::: Input data :::
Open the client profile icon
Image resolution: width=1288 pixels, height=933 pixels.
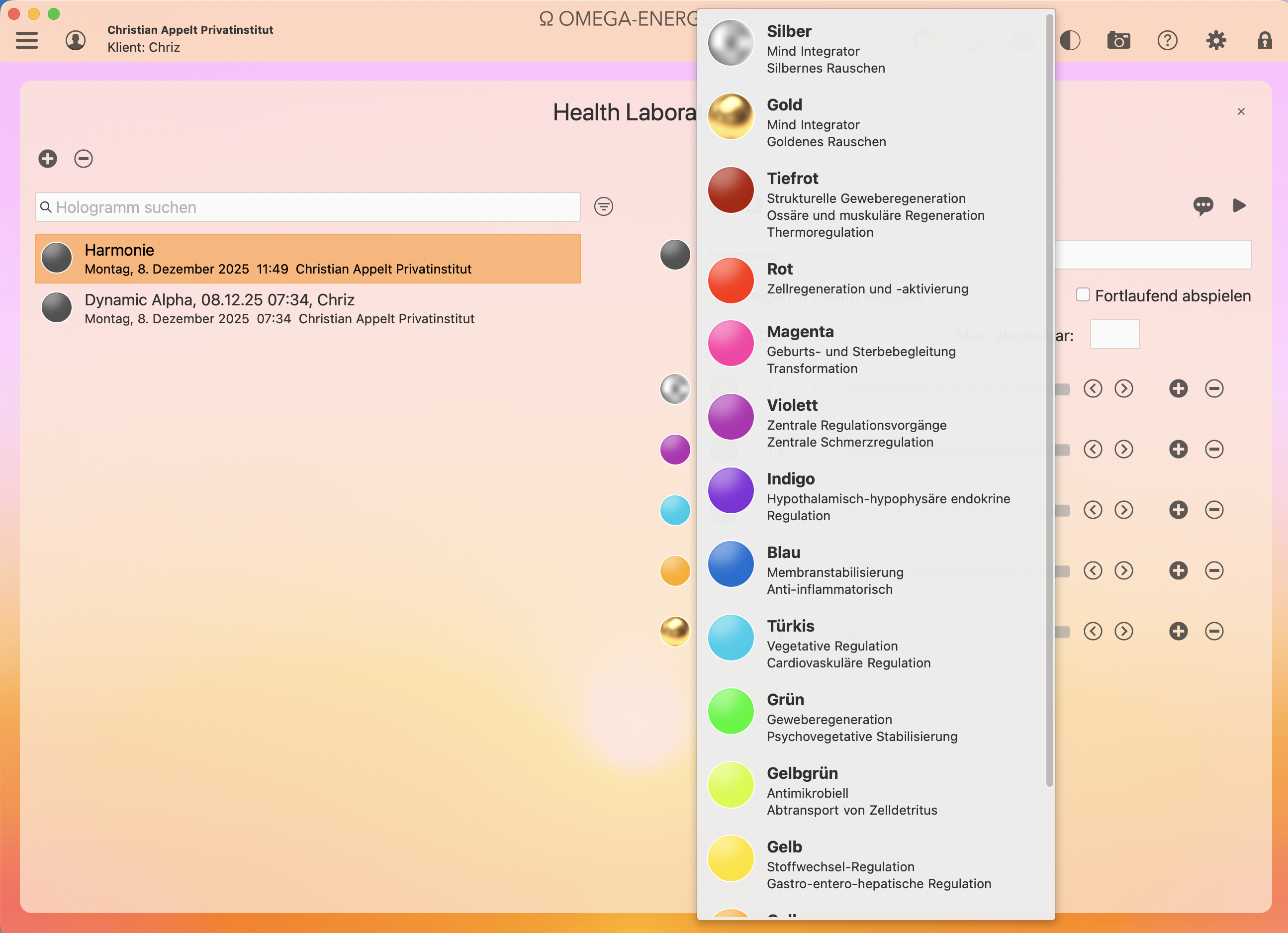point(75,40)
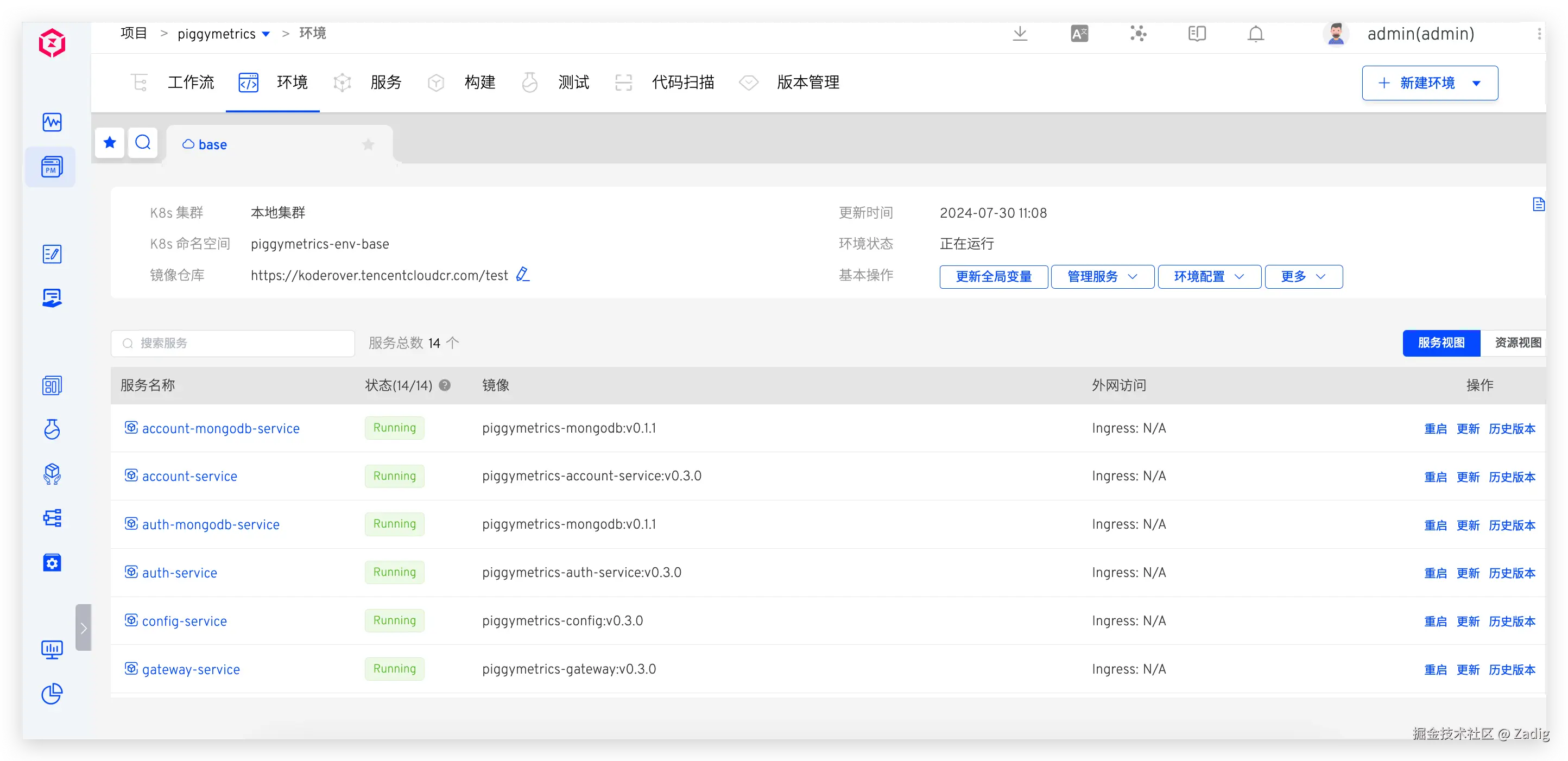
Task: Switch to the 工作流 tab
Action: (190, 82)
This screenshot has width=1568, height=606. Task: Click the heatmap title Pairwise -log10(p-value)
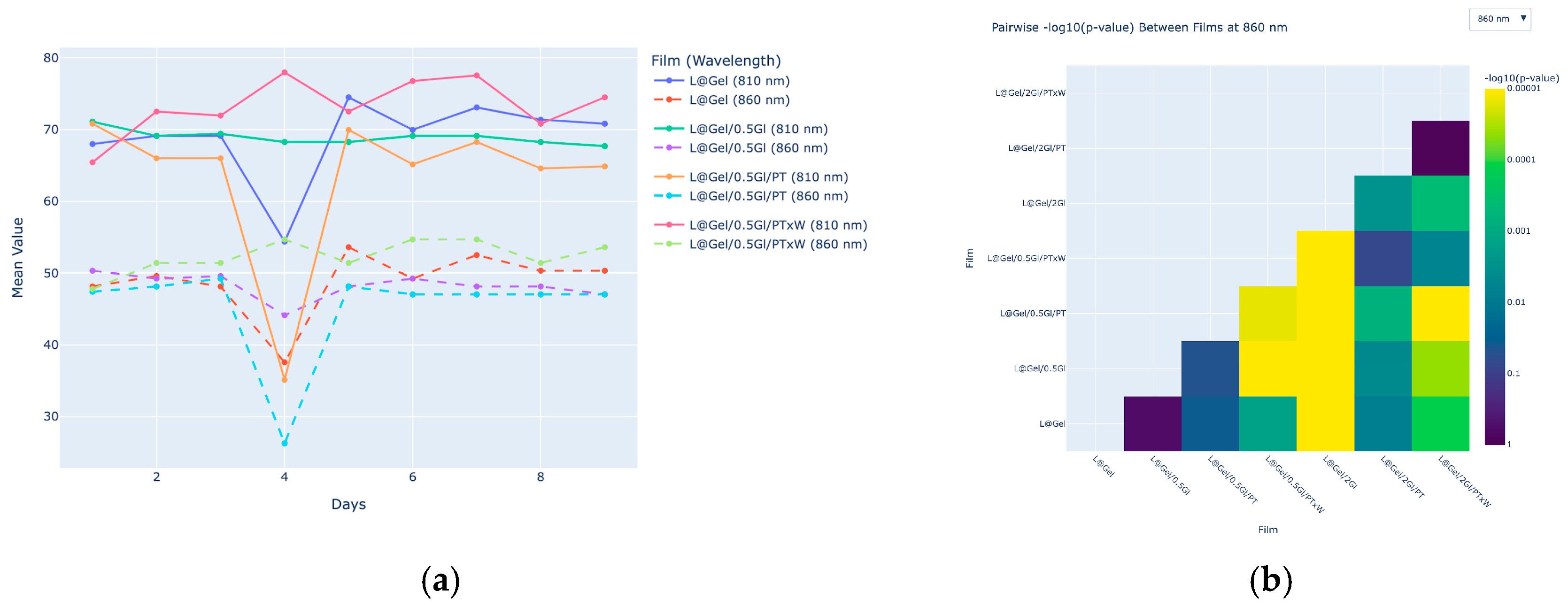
:::
::: Input data :::
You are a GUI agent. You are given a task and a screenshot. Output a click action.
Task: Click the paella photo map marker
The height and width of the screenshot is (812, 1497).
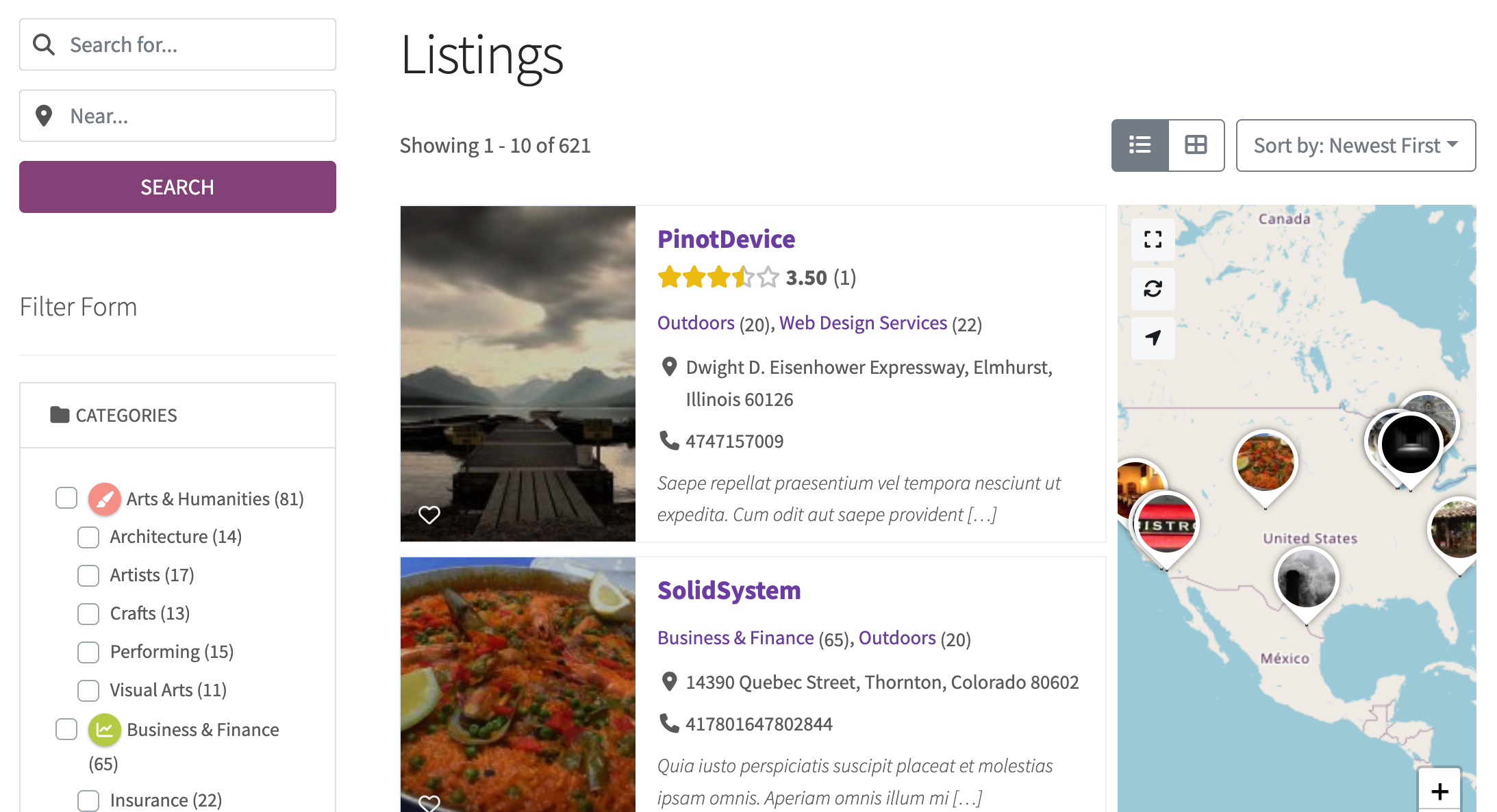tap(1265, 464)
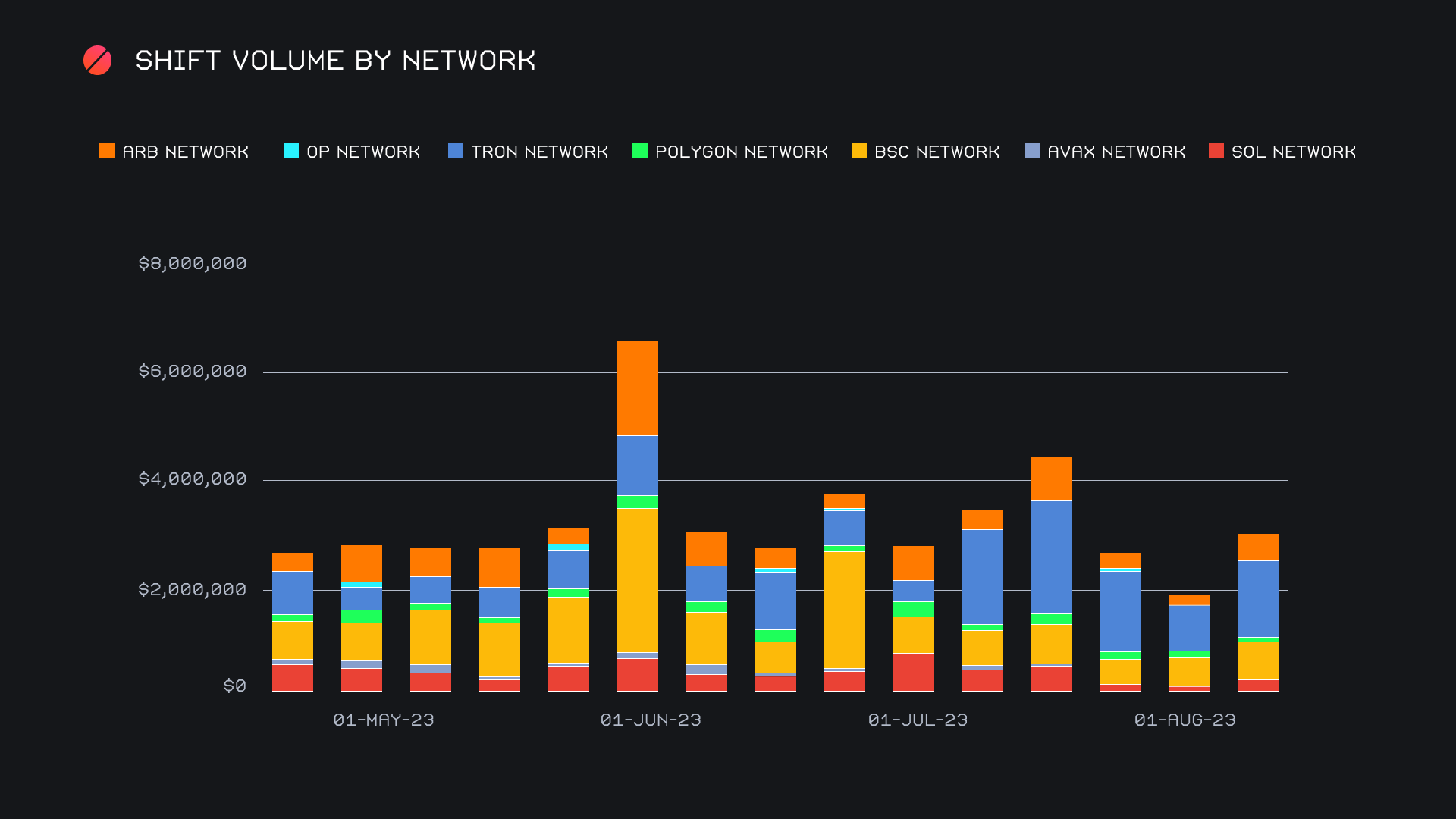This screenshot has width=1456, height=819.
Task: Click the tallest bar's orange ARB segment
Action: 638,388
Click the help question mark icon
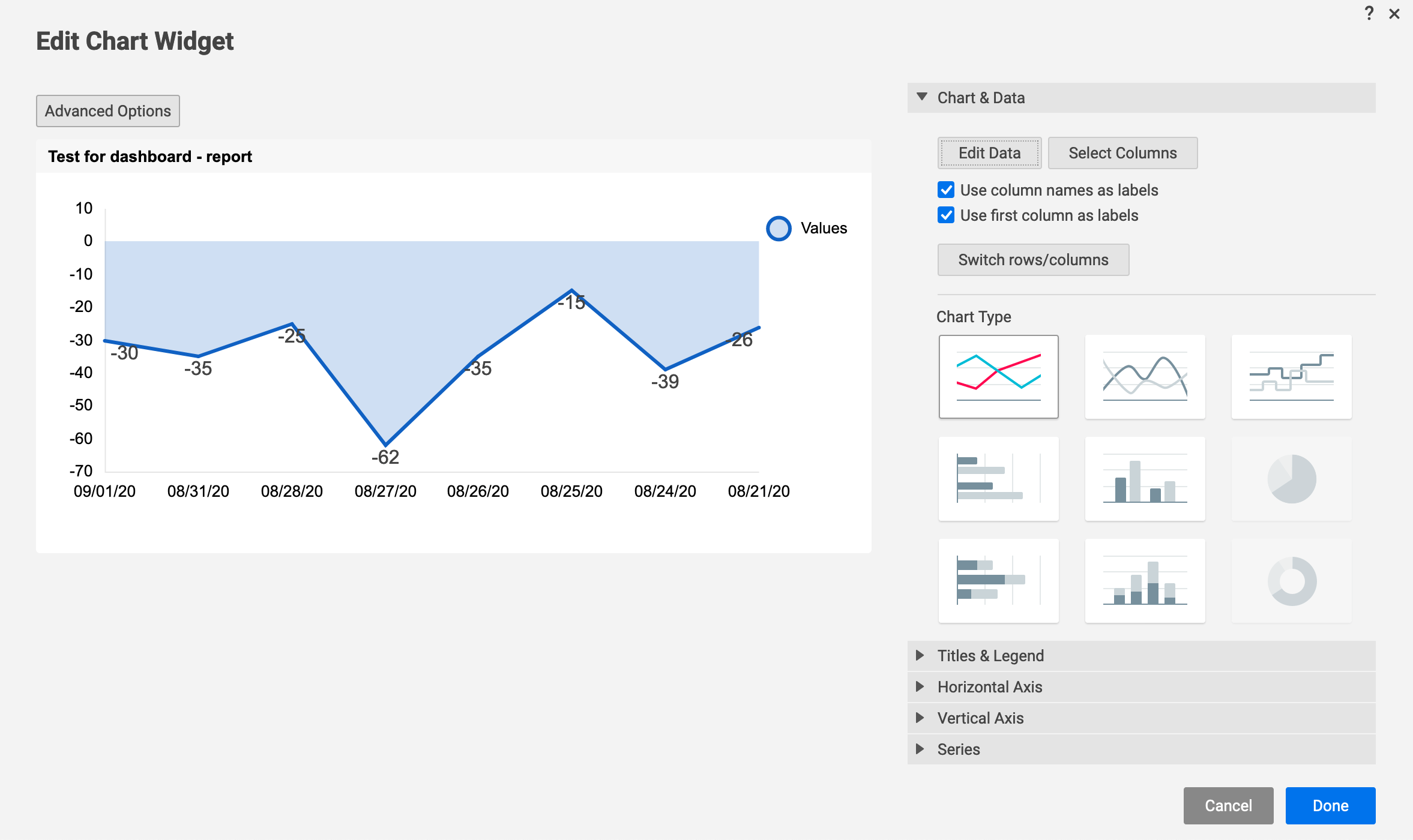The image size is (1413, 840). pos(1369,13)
:::
::: Input data :::
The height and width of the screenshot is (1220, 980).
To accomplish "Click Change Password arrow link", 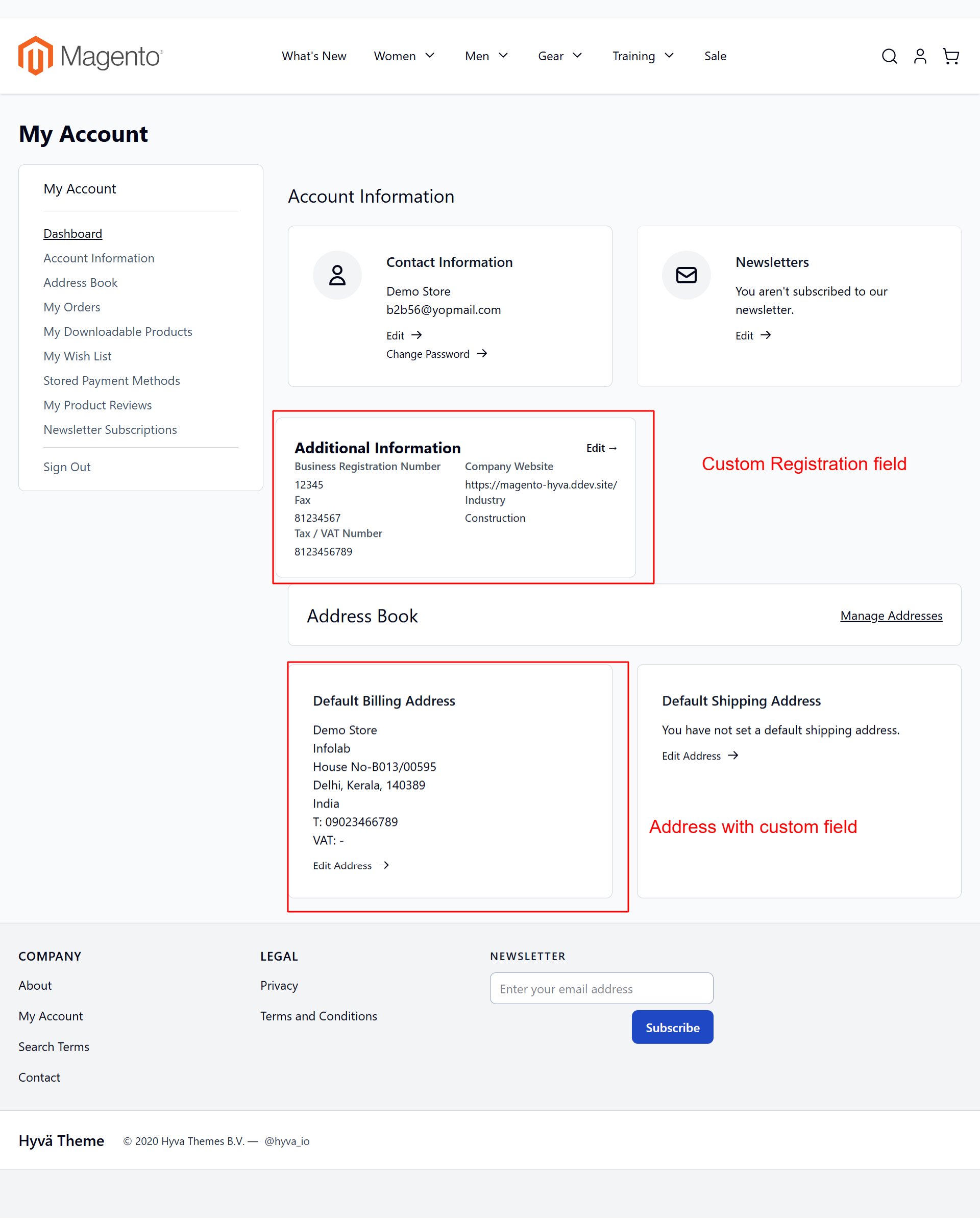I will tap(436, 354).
:::
Keep to the stretch from the line containing "Open the client profile icon" through the line containing "This screenshot has width=1568, height=606.", both ends included, and copy it exactly from the listing above, minus the pictures.

Open the client profile icon
Image resolution: width=1288 pixels, height=933 pixels.
point(75,40)
Task: Switch to the 工作流 tab
Action: (190, 82)
This screenshot has width=1568, height=606. Task: Click the heatmap title Pairwise -log10(p-value)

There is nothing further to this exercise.